Two-headed Conjoined Twins • The “dicephalous” type of conjoined twins: 2 heads and necks on a single body —is very rare.

• A Google search turned up pictures of a 2 headed moose, several two-headed snakes, squirrel, tortoise, and toad.

Chimera, Sphinx, and Manticore

• • • Chimera —foreparts of a lion, hindparts of a goat, tail of serpent, breathed fire. Killed by Bellerophon with the aid of the winged horse Pegasus. In one version of the myth, Bellerophon thrust a block of lead at the Chimera, and her fiery breath melted the lead, which smothered her. The Sphinx had the head of a human female, body of a lion, and wings of an eagle. The most famous Sphinx figures in the myth of Oedipus. The Sphinx lived near Thebes, and devoured all who couldn’t answer her riddle, “What goes on 4 legs in the morning, 2 legs in midday, and 3 legs in the evening?” Oedipus answered that Man crawls on all fours as a baby, walks on 2 legs as an adult, and then hobbles with a staff in old age. The Sphinx became distraught at this answer and threw herself off a cliff. Oedipus was made king of Thebes, were he unknowingly killed his father and married his mother. This event lead to a great deal of unpleasantness in Oedipus’ subsequent life. Manticore: face of a man, body of a lion, tail of a scorpion.

Interspecies Hybrids

• • Why can’t different species produce offspring?
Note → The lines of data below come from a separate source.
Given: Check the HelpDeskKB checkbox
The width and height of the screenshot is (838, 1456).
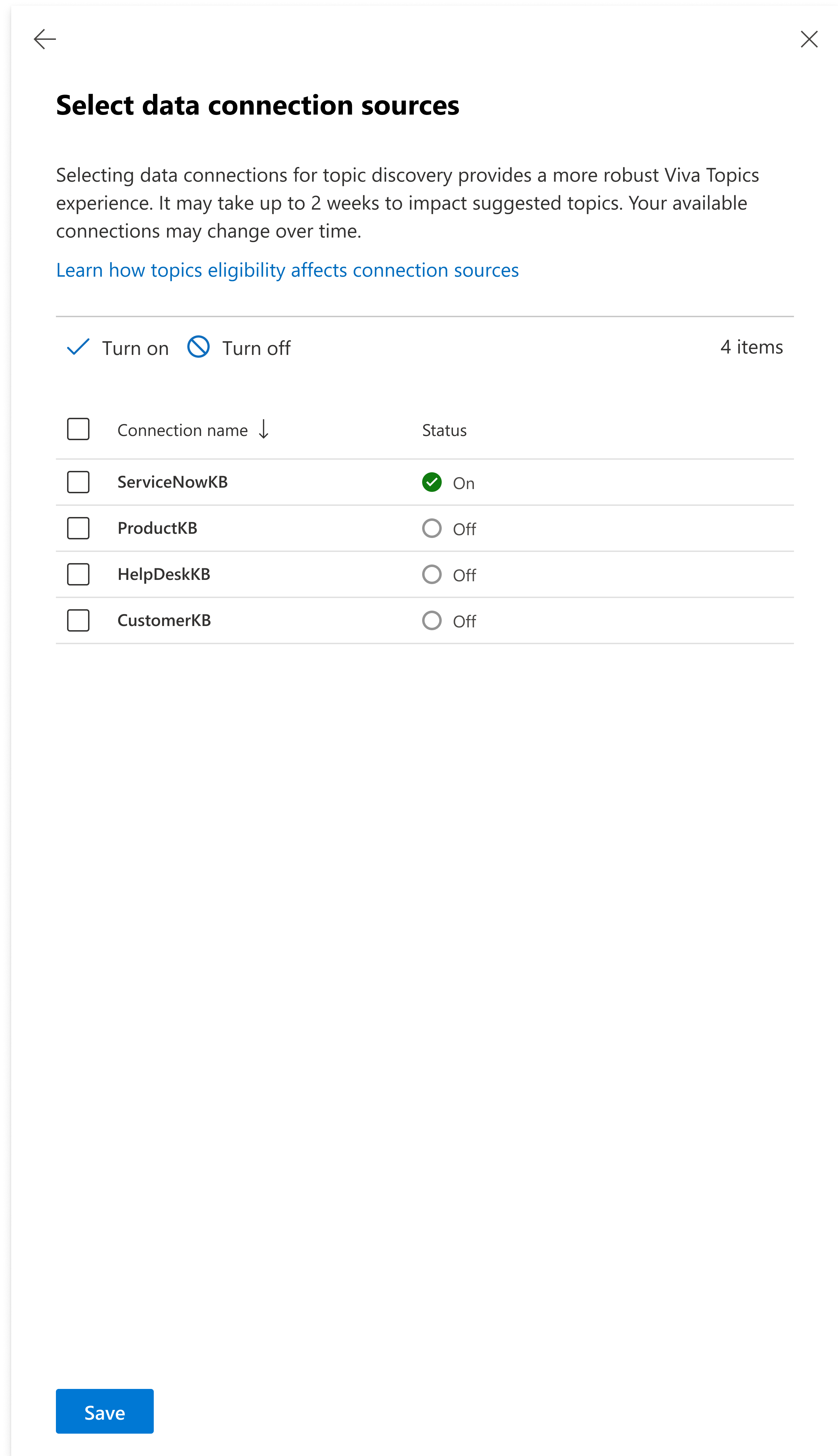Looking at the screenshot, I should click(78, 574).

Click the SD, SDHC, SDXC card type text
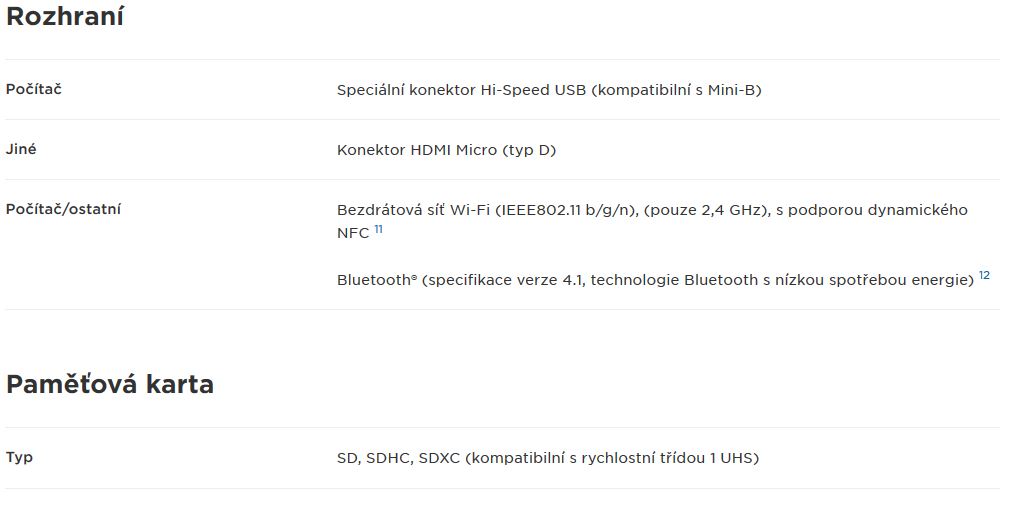pos(398,458)
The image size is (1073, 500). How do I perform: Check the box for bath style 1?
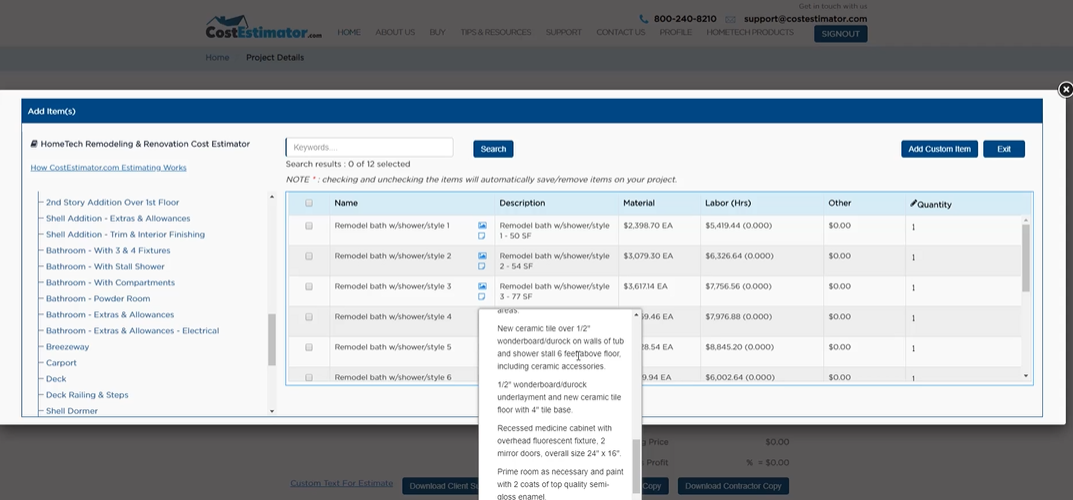tap(309, 226)
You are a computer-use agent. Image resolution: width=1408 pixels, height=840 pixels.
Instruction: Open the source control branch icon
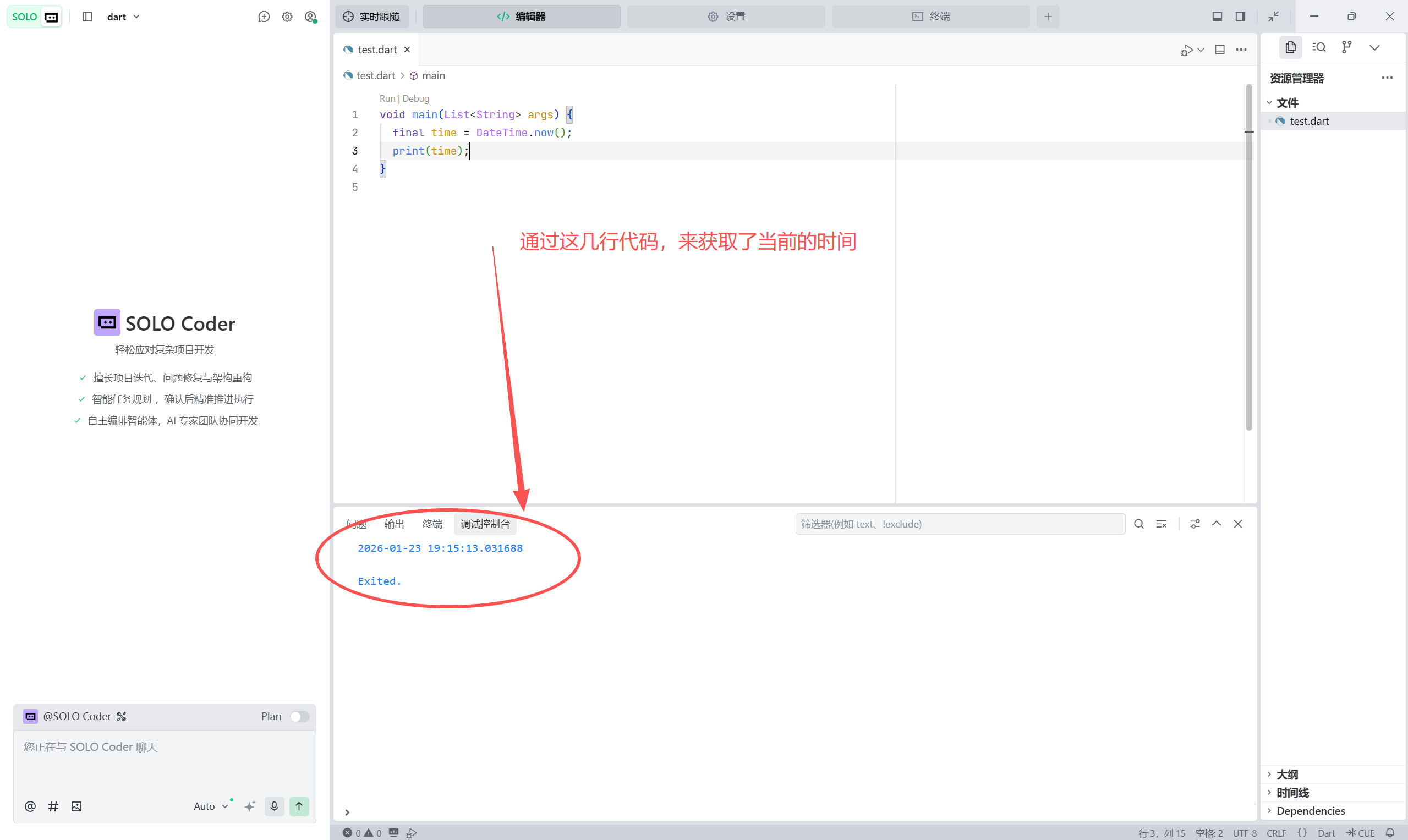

Some sterile offspring among close species: mule = horse x donkey, also lion x tiger, zebra x horse, zebra x donkey, cow x buffalo, coyote x wolf, plus many others. Sheep x goat usually results in stillborn, but occasionally born alive. But this gets down to the definition of a species; inability to produce a fertile offspring. And, in evolutionary terms, when mating between two creatures results in no offspring or infertile offspring, “reproductive isolation”, various mechanisms evolve to prevent further mating. Some mechanisms are behavioral or appearance: not attractive to one another. Others involve fertilization: the sperm of one species don’t recognize the eggs of another species. Or embryonic development may not occur properly: signals between cells not sent or received properly, or genes don’t interact smoothly. Or the hybrid creature might be rejected by its mother by not smelling or looking right. Many possibilities. The division between species is very fundamental.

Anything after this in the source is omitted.